» **What is expected**: Each record that follows should be repeated exactly, with no pictures carried over.

Collected data entries:

———

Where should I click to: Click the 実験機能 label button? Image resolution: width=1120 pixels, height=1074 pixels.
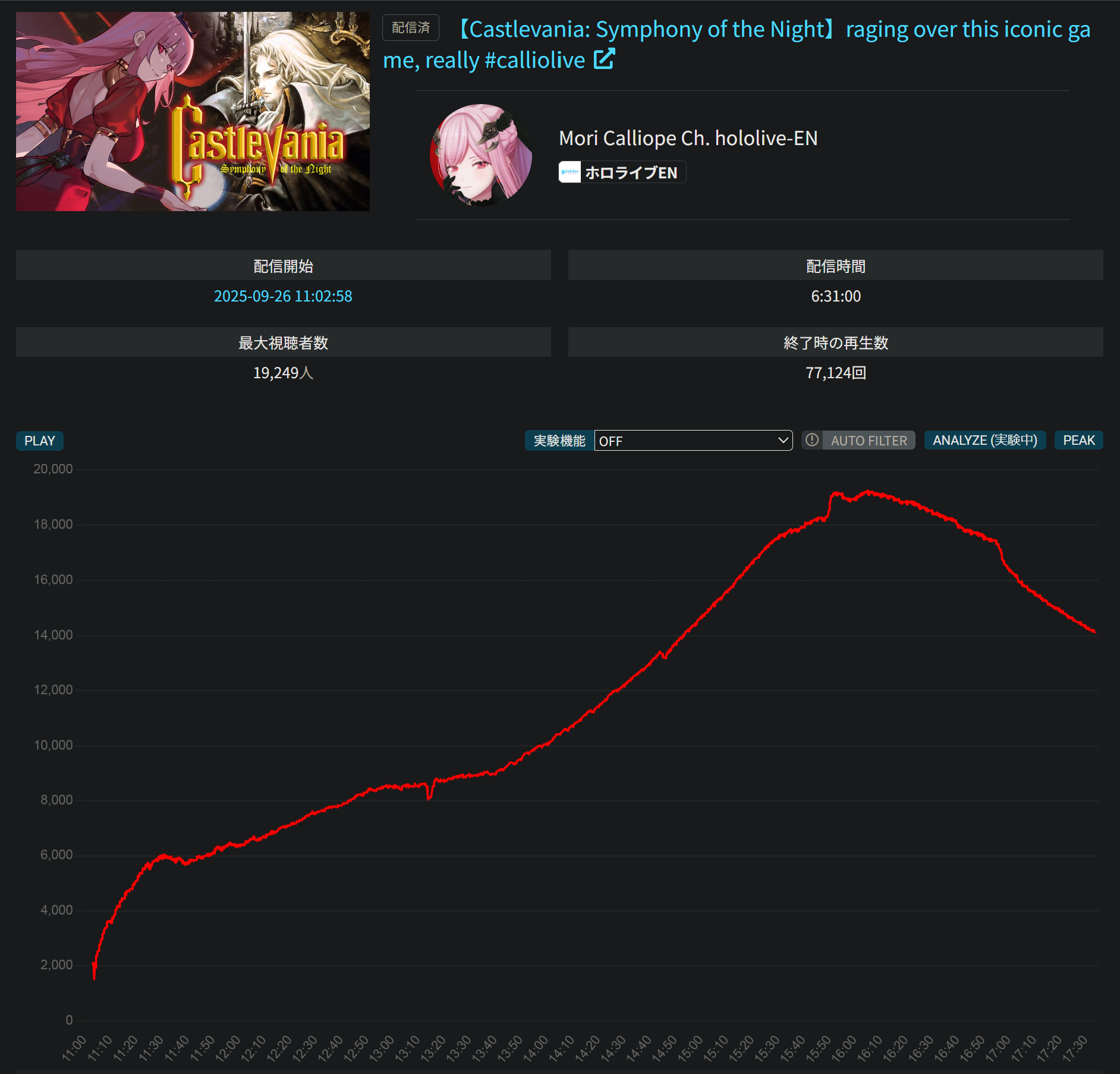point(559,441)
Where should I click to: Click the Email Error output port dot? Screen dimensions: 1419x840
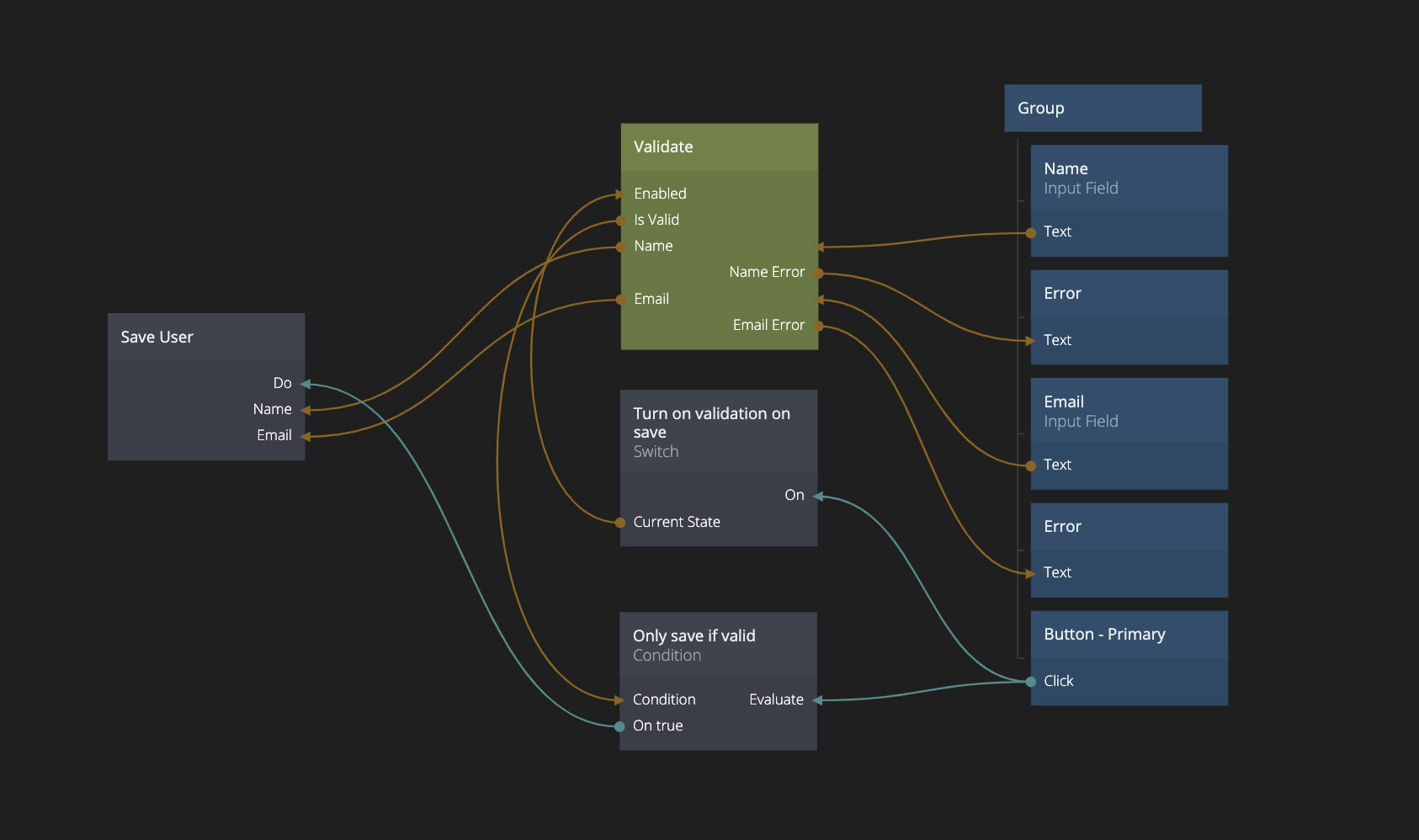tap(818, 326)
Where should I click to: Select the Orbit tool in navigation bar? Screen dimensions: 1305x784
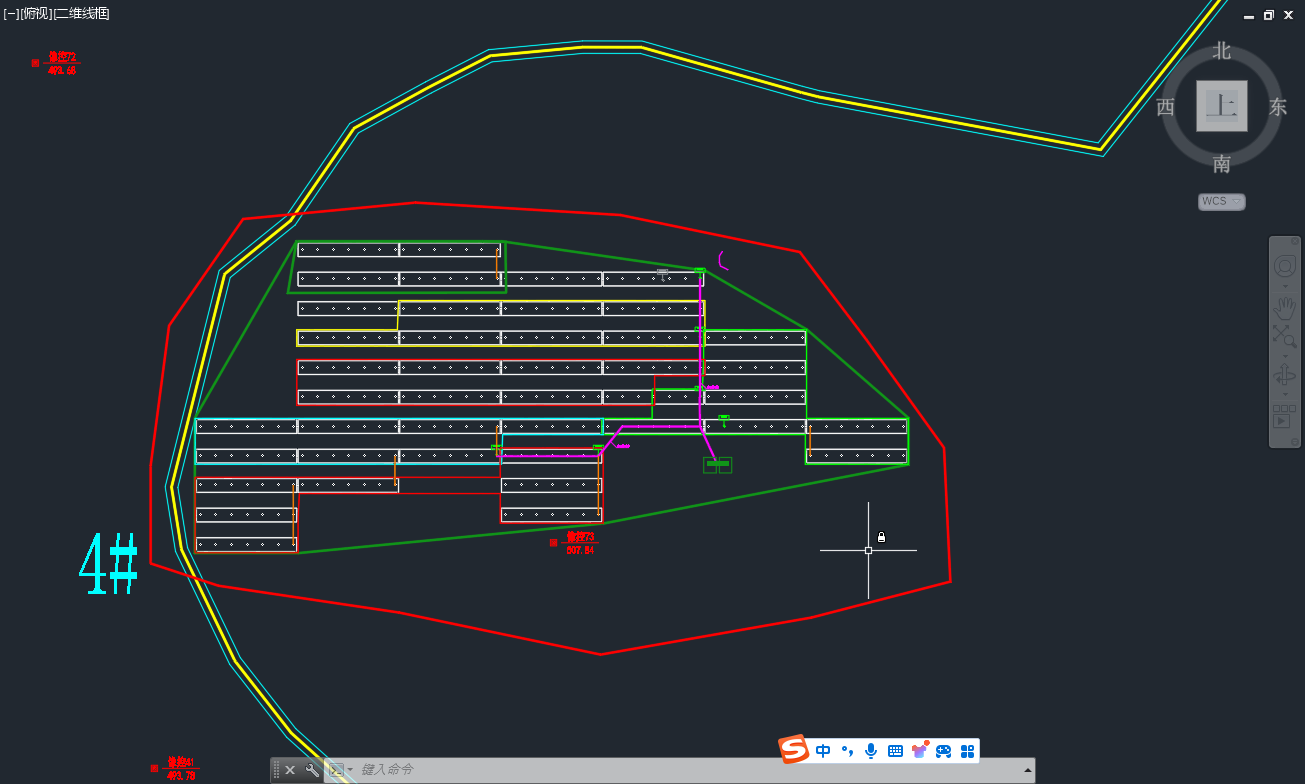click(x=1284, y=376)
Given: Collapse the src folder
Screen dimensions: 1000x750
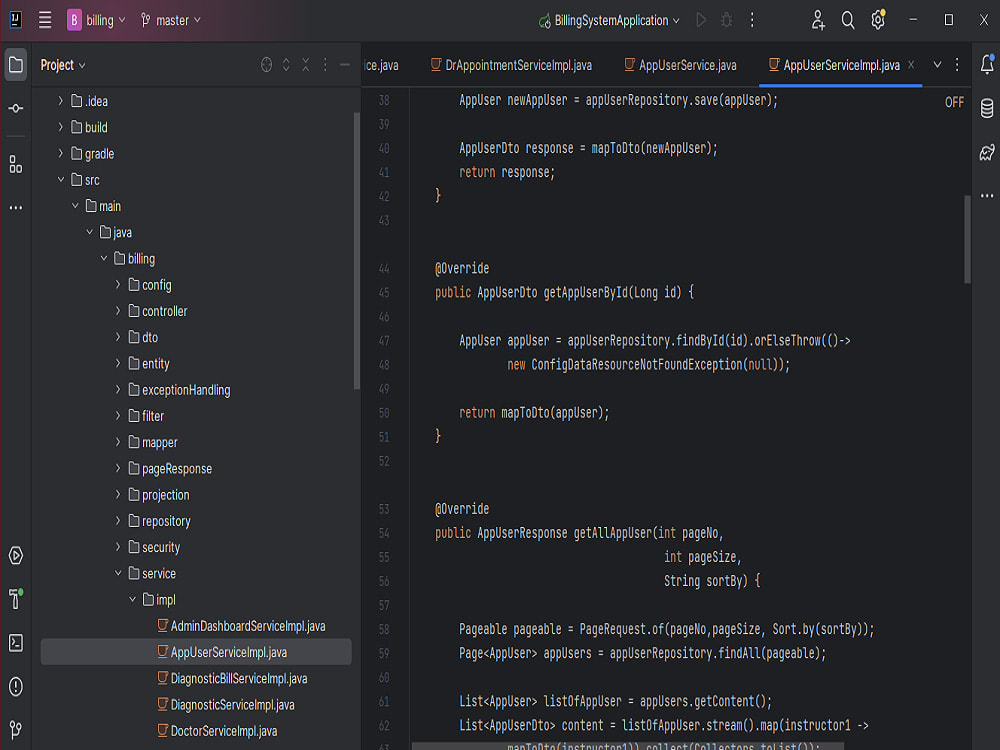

———

» **Response area**:
Where should I click to: Click the 実験機能 label button? Image resolution: width=1120 pixels, height=1074 pixels.
point(559,441)
Where should I click to: Click the Email Error output port dot? Screen dimensions: 1419x840
tap(818, 326)
Where should I click to: Select the Orbit tool in navigation bar? Screen dimensions: 1305x784
click(x=1284, y=376)
Given: Collapse the src folder
Screen dimensions: 1000x750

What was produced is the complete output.